|Ph.D Student||Zarrouk David|
|Subject||The Interaction between Micro-Robots and Biological Tissues|
|Department||Department of Mechanical Engineering||Supervisor||Professor Emeritus Moshe Shoham|
|Full Thesis text|
An inherent characteristic of biological vessels and tissues is that they exhibit significant flexibility both in the normal and tangential directions. The latter, in particular, is atypical of standard engineering materials and presents additional challenges for designing robotic mechanisms for crawling along the tissue of biological vessels. Several studies aimed at designing and building worm-like robots to move within the human body have been carried out but little was done on analyzing the interactions between the robots and their flexible environment. In this study, the interaction between worm-like robots and the biological tissues is analyzed, in terms of locomotion efficiency and condition of locomotion of the robot as function of the robot and flexible surface parameters. The locomotion behavior is studied both when the deflections are local to the cells (local analysis) and when the deflections of the different cells are dependant (structural analysis). The first type of analysis is mainly applicable to blood vessels, urinary tract and respiratory tracts and the latter is mainly applicable for intestine like environment.
Unlike what has been proposed by previous studies, it was found that the tangential flexibility has an additive effect on the locomotion efficiency. The deflections under the different cells of the worm were found to form an arithmetic series during locomotion. Using the two previous conclusions, an explicit formulation of the locomotion efficiency (the ratio of the actual advance divided by the stroke) for the “local compliance” is derived as a function of the tangential flexibility, friction coefficients, number of cells in the robot, contact and external forces acting on the robot. This derivation allows the designer to find the conditions of locomotion of the worm robots as well as it allows him to decide on the number of necessary cells, size of the stroke and the grasping mechanisms and forces.
The analytical results and simulations were experimentally verified using in-house designed worm robots which moved along locally and structurally flexible synthetics surfaces with predesigned compliance values.

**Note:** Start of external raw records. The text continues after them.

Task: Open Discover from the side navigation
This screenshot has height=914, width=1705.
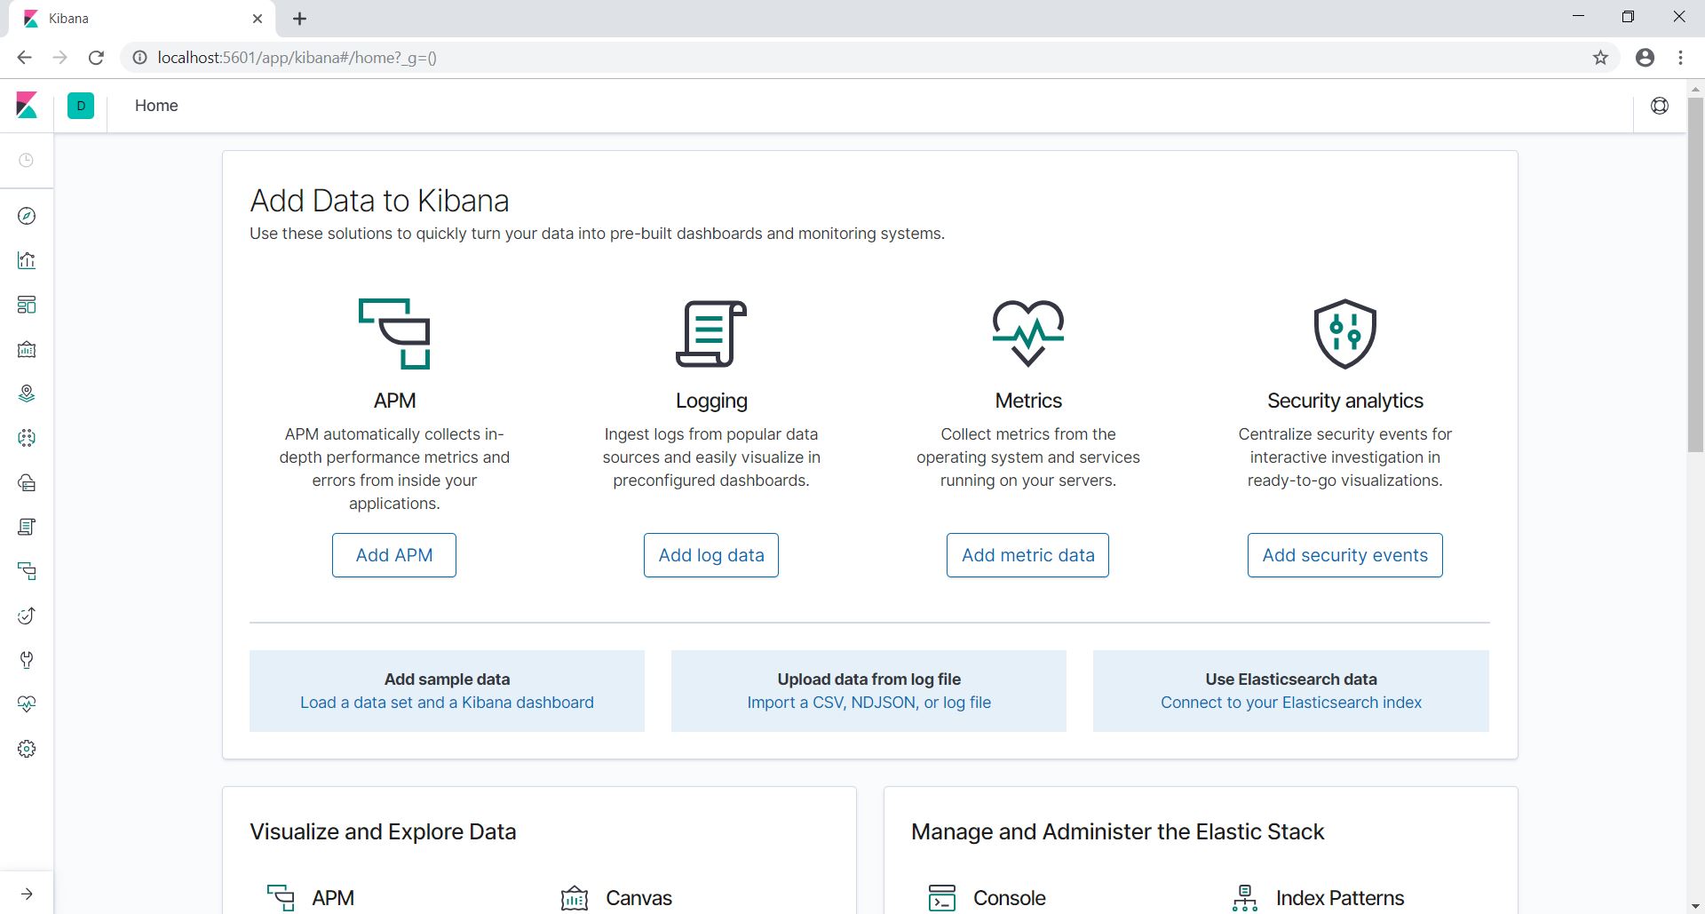Action: coord(27,217)
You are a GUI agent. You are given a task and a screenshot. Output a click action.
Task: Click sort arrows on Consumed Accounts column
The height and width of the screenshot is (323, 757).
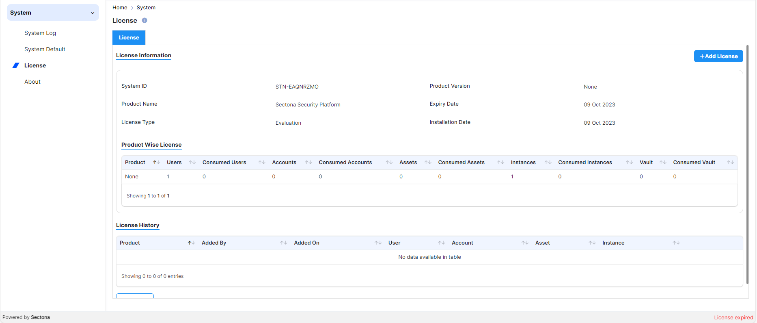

The earthworm and inchworm locomotions were proven in this study to have a single degree of freedom. This allows the design of unique worm robots actuated by a single motor. This design allows for significant miniaturization and reduces complexity and cost. The design of the robot and analysis of its dynamics and power efficiency are described. In this work, two earthworm and inchworm prototypes were built to demonstrate its performance.